Joan Benson won last week’s world-famous news haiku competition™ with this beauty about cows (live cattle prices) beating the stock market over the last five years:
While cows chew their cud,
stocks will rise and fall again.
Steady, the cows mooove
I got in touch with Joan to ask her how she feels about winning yet again but her agent told me to join the queue. Joke. She said “I’m very honored. This was an especially fine batch of haikus. I am humbled and moooved. Thank you.”
Well done, Joan! 🐮
And here’s how you voted on the competition:
🟩🟩🟩🟩🟩🟩 While cows chew their cud, stocks will rise and fall again. Steady, the cows mooove ~Joan Benson (151)
🟨🟨⬜️⬜️⬜️⬜️ Animals best tech, health, utility, the lot. Nature wins again. ~Nomis Balder (56)
🟨🟨⬜️⬜️⬜️⬜️ As cow jumps the moon, She says, "Standard and Poors? Nope. "All hat, no cattle." ~Scott Bauer (65)
🟨🟨🟨⬜️⬜️⬜️ We love to eat beef, Even more than we like money. How American. ~Sam Sigelakis-Minski (92)
🟨🟨🟨🟨⬜️⬜️ Moo moo moo moo moo, Moo moo moo moo moo moo moo, Moo moo moo moo moo ~Remy Zane (110)
474 Votes via @beehiiv polls
Slightly embittered haiku writer Lodro Rinzler also got in touch to say he thought his haiku was better than Remy Zane’s:
With all due respect, I believe the submission I offered may have been better than, "Moo moo moo moo moo, Moo moo moo moo moo moo moo, Moo moo moo moo moo."

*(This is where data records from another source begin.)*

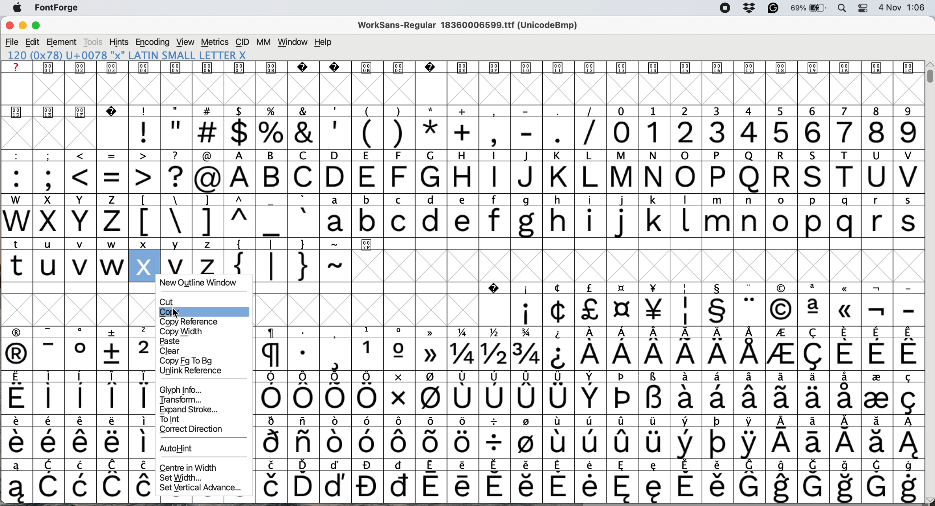 This screenshot has height=506, width=935. I want to click on metrics, so click(216, 43).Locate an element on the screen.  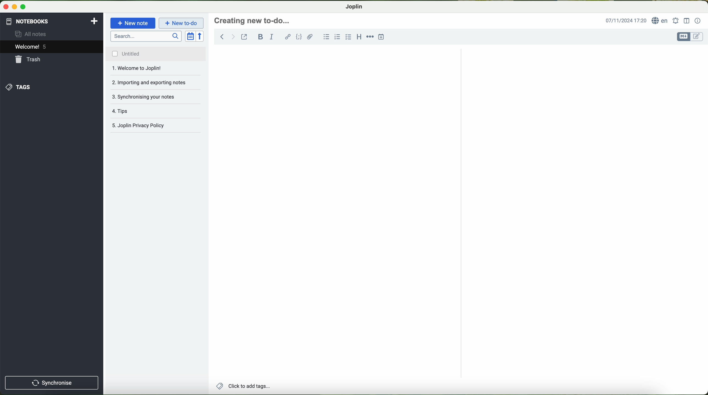
attach file is located at coordinates (310, 37).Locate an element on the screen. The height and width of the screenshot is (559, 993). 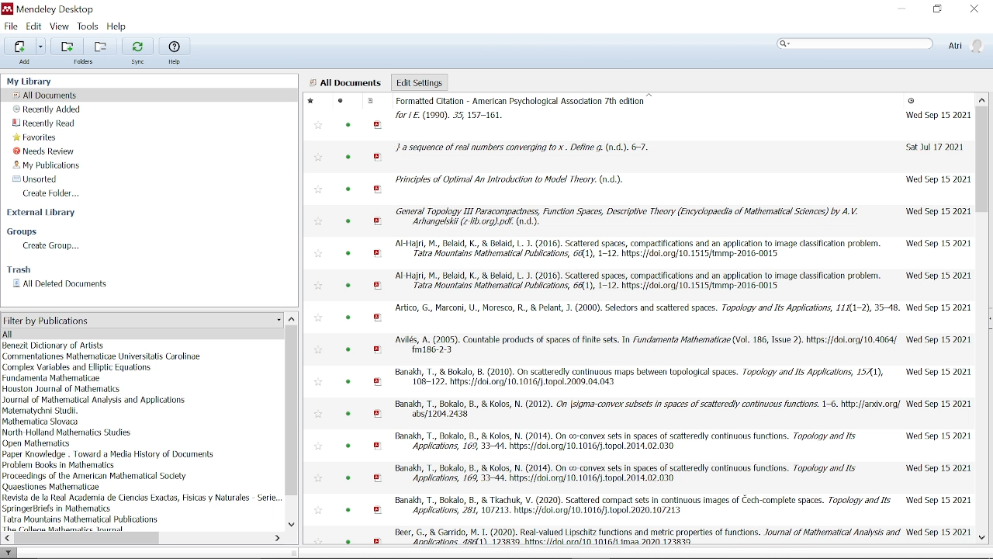
citation is located at coordinates (625, 216). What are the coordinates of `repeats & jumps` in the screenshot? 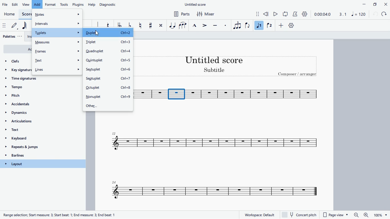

If this is a fair and impartial process of selection and you believe my submission is not as good as the one above, fine. But it is hard to believe, and as a past winner whose work has not been put up for voting for months, I am suspicious.
I told Suspicious Lodro™ that I liked Remy’s surrealism better. But you be the judge:
Which of these haikus is better? |
This week’s world-famous news haiku competition™ is about how you should totally give all your medical data to a robot. Send me your entry — to haiku at cheddar dot com — by noon ET Thursday, for consideration by your Cheddar peers.
And now for some news you really N2K…
Matt Davis — Need2Know Chedditor
News You Need2Know
What’s the stock market up to, eh?*
Companies mentioned in today’s newsletter
$MSFT ( ▼ 1.57% ) $AMZN ( ▼ 0.89% ) $NFLX ( ▲ 1.06% )$SAVEQ ( ▲ 0.43% ) $UAL ( ▲ 0.08% )$DAL ( ▲ 1.45% )
Why you should totally give a robot all your medical data

Satirical AI image of you handing Johnny 5 all your health data, created by your Chedditor in Google’s Nano Banana Pro
Look, I get it. You've already let tech companies track your location, read your emails, and listen to your late-night kitchen conversations through your smart speaker. But have you considered that they don't yet have access to that embarrassing rash you asked your doctor about in 2019? How will the algorithm truly know you without it?
Great news: Microsoft $MSFT ( ▼ 1.57% ) is here to help, with a shiny new tool that lets you share health records from multiple providers with Copilot, its AI chatbot. You can even throw in data from your Apple Watch, Fitbit, or Oura ring.
After digesting all this intimate information, the chatbot will provide "a high-level overview of health issues."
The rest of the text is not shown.